Phase B — New skills

interest_filter skill + tool (scores content list against a profile)
script_generation skill (creative dialogue, not research synthesis)
spotify_api skill + tool (Spotify Web API: search, playlist create)
text_to_speech skill + tool (Gemini TTS or ElevenLabs)
audio_assembly skill + tool (ffmpeg wrapper: concat, mix, normalise)
drive_upload skill + tool (Google Drive API: upload + share link)

Phase C — Output generalisation

Generalise runner’s final step to dispatch via OutputSpec.type
Add audio output handler
Update UI to render audio output (inline player + manifest viewer)

Phase D — Morning show workflow

Define the morning show WorkflowBrief + ContextGraph as static JSON files
Register as a schedule (0 2 * * * — runs at 2am)
Run end-to-end manually first, fix gaps
Enable cron

Phase E — Audio player app

Small standalone web app (vanilla JS + HTML)
Reads timing manifest, plays mp3, triggers Spotify Web Playback SDK at cue points
Serve it as a static page from Slow AI’s FastAPI app or as a separate app

README changes required

The README needs to change at the top level. The current headline — “research orchestration” — undersells what this is.

New positioning: Slow AI is a distributed workflow platform where AI agents do the work. Research workflows, production workflows, data workflows, any workflow. The morning show is the flagship non-research example.

Sections to update:

What you get back — generalise from “your research data” to “your workflow outputs”
How it runs — add the workflow type concept, mention scheduling
Your first run — add a second example (the morning show) alongside the research example
The nerdy bit — update to reflect the expanded skill catalog and output types

Open questions before implementation

Profile storage — single profiles/default.json or per-workflow profiles referenced by ID? Per-workflow is more flexible but adds UI complexity.
Cron scheduler process — embed APScheduler inside the FastAPI app (simpler, single process) or run as a separate slow-ai-scheduler process (cleaner separation but more ops)? Given the two-plane architecture principle, a separate process aligns better.
Audio player — build it as a route inside Slow AI’s FastAPI app (/player/{run_id}) or as a fully separate repo?
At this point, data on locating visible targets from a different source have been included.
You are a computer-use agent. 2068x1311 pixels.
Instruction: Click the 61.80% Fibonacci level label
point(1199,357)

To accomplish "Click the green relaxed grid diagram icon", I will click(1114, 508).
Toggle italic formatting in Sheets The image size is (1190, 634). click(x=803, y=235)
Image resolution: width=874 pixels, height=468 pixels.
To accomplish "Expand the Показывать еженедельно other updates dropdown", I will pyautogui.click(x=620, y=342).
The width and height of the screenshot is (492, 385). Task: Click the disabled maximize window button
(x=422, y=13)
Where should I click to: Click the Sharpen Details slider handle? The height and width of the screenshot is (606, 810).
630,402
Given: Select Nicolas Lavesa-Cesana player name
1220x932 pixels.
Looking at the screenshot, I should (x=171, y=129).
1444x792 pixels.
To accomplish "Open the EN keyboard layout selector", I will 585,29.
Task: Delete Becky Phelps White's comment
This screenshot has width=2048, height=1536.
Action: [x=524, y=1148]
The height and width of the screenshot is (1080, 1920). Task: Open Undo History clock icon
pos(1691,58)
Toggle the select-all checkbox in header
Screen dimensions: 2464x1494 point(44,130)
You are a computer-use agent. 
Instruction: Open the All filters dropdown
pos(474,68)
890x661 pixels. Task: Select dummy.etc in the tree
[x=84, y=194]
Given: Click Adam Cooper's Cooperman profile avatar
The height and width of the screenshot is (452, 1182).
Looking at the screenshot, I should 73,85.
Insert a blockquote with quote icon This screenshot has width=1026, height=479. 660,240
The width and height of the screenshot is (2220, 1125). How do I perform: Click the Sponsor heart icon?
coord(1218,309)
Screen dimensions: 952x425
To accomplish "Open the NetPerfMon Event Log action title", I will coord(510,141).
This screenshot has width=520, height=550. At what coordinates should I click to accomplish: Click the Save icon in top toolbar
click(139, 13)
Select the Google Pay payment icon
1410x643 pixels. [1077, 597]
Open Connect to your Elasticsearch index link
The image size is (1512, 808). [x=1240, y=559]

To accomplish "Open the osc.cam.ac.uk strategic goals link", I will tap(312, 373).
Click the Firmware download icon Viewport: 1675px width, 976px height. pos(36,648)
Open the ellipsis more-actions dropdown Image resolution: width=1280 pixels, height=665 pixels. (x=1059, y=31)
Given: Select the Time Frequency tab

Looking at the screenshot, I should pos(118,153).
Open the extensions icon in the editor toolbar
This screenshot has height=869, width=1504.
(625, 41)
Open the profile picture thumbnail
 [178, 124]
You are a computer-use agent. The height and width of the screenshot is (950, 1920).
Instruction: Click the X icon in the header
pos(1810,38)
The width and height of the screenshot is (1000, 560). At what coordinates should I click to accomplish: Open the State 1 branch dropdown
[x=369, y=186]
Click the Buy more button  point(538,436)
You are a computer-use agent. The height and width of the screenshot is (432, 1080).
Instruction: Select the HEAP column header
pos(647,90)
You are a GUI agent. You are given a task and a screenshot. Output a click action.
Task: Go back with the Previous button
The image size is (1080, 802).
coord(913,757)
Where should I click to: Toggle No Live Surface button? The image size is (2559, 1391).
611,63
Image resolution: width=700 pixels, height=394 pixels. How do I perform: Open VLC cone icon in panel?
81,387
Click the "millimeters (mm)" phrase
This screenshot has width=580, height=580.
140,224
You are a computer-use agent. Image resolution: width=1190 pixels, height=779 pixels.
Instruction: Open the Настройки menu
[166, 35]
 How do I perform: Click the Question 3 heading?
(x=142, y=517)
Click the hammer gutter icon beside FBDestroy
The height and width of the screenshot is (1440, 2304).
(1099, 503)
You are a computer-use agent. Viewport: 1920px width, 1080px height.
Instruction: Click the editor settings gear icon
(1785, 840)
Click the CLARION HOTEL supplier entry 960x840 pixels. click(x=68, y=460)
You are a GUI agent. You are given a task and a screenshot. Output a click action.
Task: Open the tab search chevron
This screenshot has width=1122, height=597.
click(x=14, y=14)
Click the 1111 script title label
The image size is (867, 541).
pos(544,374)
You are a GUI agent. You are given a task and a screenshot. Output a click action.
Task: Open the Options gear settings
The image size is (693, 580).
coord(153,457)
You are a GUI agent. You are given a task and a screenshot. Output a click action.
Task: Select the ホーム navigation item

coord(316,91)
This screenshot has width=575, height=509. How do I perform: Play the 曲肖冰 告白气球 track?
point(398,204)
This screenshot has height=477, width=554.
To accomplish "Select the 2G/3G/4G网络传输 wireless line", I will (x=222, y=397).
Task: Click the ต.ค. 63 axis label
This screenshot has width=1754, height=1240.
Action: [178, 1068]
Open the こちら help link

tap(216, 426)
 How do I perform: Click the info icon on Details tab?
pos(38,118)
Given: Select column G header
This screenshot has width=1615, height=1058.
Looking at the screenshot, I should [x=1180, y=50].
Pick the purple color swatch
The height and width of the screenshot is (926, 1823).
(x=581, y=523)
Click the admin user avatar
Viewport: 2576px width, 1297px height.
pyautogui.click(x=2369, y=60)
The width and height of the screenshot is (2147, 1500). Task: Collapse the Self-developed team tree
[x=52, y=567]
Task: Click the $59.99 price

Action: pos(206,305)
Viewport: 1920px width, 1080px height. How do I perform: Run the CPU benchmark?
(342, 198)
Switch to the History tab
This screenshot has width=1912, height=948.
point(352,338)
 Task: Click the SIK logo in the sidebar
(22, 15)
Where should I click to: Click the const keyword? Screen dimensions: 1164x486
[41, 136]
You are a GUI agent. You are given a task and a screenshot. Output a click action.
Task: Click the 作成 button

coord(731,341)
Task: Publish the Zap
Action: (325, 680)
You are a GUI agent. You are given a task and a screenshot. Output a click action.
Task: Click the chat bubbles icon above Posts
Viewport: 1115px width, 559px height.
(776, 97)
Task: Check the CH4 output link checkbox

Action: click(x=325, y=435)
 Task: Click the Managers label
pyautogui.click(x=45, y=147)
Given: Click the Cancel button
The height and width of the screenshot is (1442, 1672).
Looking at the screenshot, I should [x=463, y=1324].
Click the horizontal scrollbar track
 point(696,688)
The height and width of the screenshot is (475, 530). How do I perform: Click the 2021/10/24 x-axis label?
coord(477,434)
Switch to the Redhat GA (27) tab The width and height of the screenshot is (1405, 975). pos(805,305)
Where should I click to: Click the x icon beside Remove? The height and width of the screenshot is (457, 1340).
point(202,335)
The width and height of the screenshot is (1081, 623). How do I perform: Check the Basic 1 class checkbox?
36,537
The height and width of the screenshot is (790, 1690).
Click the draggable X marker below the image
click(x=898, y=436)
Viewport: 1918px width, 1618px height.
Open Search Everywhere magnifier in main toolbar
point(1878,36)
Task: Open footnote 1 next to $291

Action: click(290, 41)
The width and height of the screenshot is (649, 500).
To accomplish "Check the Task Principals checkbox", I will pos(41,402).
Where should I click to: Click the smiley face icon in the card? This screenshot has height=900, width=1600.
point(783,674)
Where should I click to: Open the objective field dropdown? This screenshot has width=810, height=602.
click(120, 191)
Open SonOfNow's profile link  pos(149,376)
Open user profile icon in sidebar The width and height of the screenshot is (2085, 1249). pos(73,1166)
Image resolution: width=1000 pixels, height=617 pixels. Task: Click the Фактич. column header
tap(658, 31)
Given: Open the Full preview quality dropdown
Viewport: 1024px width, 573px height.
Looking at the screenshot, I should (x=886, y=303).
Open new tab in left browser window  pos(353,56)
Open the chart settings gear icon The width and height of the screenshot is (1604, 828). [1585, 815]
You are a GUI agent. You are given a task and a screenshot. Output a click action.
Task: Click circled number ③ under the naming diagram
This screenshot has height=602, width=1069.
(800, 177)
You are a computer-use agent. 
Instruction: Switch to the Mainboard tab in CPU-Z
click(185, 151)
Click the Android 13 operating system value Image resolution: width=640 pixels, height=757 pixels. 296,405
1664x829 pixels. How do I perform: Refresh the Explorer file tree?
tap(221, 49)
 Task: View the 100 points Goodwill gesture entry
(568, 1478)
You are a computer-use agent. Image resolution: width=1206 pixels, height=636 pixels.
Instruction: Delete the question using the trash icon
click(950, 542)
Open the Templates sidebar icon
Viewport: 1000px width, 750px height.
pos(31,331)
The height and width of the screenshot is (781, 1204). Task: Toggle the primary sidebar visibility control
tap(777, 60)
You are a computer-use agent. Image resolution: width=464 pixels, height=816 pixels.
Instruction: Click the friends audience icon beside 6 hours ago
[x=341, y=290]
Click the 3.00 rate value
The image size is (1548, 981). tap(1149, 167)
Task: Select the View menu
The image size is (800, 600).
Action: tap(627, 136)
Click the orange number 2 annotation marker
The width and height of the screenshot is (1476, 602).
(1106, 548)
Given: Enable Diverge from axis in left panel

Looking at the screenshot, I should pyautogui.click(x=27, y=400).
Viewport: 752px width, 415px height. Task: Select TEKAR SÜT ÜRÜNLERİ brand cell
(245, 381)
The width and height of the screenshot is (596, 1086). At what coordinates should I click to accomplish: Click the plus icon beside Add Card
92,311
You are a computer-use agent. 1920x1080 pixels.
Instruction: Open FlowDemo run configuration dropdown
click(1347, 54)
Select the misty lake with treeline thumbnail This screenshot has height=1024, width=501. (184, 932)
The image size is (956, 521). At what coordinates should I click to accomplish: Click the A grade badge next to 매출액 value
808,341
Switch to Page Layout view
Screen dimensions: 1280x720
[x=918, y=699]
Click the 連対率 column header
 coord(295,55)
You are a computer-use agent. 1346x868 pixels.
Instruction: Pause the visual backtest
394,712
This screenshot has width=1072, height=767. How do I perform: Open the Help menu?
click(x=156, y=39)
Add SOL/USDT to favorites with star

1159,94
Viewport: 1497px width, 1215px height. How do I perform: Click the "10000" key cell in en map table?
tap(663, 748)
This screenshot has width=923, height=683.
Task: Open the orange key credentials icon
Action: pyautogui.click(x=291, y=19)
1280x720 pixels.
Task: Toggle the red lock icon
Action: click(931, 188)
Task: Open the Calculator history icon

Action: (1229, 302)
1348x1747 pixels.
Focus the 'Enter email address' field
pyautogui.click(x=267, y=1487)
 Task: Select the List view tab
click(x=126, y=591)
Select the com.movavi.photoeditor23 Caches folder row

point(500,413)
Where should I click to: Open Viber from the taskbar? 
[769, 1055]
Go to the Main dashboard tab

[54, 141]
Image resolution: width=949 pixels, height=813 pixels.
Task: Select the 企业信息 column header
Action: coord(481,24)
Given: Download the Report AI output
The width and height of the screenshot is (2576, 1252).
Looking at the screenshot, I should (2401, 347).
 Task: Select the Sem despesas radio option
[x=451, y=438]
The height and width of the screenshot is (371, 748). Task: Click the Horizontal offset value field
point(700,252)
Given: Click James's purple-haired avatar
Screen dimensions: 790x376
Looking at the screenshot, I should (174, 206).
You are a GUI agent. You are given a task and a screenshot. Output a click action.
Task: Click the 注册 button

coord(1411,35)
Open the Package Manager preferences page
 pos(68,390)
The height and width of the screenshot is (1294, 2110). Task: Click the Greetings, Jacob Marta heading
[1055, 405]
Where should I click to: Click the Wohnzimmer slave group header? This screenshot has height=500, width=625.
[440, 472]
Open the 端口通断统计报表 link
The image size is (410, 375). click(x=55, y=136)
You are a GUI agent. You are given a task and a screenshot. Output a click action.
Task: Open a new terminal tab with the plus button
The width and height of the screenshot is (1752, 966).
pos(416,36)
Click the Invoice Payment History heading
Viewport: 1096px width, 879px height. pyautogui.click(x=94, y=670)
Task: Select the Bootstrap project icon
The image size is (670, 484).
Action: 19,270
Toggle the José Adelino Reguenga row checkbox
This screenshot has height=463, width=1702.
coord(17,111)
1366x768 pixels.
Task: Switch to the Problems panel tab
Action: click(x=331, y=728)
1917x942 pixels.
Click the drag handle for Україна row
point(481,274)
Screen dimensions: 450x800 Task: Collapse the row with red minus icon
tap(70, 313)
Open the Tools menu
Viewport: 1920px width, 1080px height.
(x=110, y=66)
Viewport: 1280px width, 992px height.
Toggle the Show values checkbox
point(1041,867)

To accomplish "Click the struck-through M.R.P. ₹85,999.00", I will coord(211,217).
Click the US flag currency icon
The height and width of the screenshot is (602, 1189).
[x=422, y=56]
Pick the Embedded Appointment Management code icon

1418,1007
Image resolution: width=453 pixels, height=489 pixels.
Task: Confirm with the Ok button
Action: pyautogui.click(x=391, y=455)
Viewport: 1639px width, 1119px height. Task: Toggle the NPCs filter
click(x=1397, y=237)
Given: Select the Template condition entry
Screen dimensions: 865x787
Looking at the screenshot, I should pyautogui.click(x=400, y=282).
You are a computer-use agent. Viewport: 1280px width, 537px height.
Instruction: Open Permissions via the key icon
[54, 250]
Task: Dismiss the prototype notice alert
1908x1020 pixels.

Having it in the same app makes sharing links easy; separate repo keeps concerns clean.
TTS provider — Gemini’s TTS is the path of least resistance (already integrated). ElevenLabs gives significantly better voice quality and two distinct voices. Worth the extra key?
Backwards compatibility — workflows created before this change used ProblemBrief. The migration path (alias + adapter in the runner) is straightforward but needs a decision on whether to auto-migrate existing run directories.